====== Input for this task ======

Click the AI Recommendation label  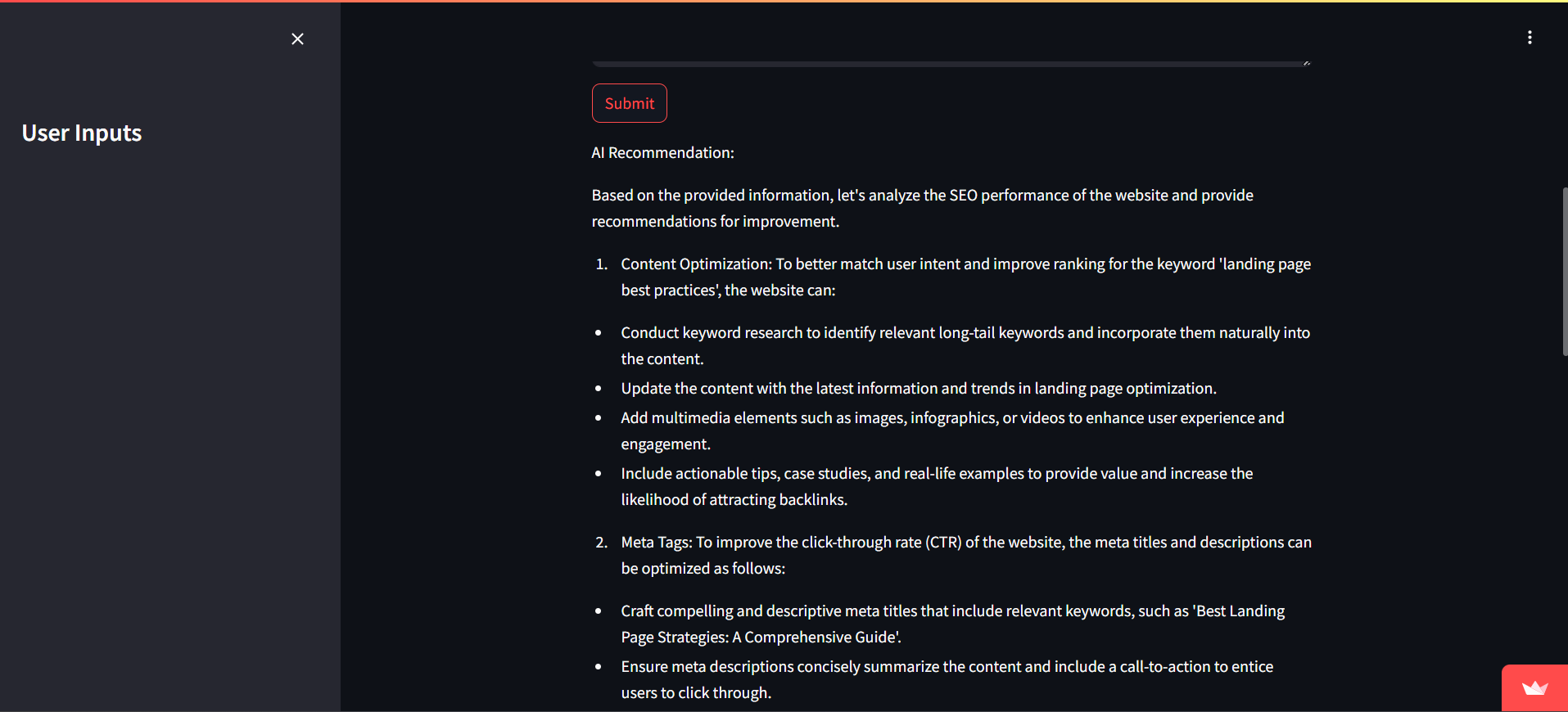click(x=662, y=153)
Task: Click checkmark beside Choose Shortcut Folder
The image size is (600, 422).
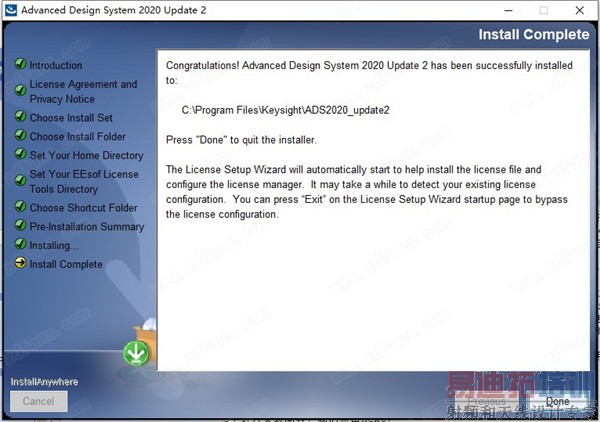Action: 20,206
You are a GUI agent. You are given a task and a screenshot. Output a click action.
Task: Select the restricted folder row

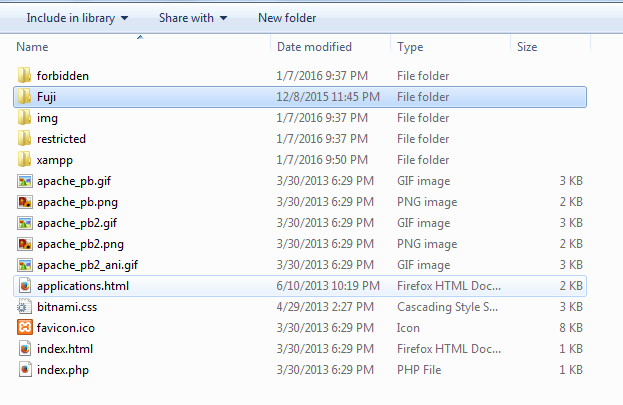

======

[Task brief] Each line from the one bearing "Task: Click checkmark" through the final line of the records is to be copied exactly, and no pictures are to be included.

[Answer to this task]
Task: Click checkmark beside Choose Shortcut Folder
The image size is (600, 422).
Action: 20,206
You are a GUI agent. You are given a task and a screenshot. Output a click action.
Task: Select the restricted folder row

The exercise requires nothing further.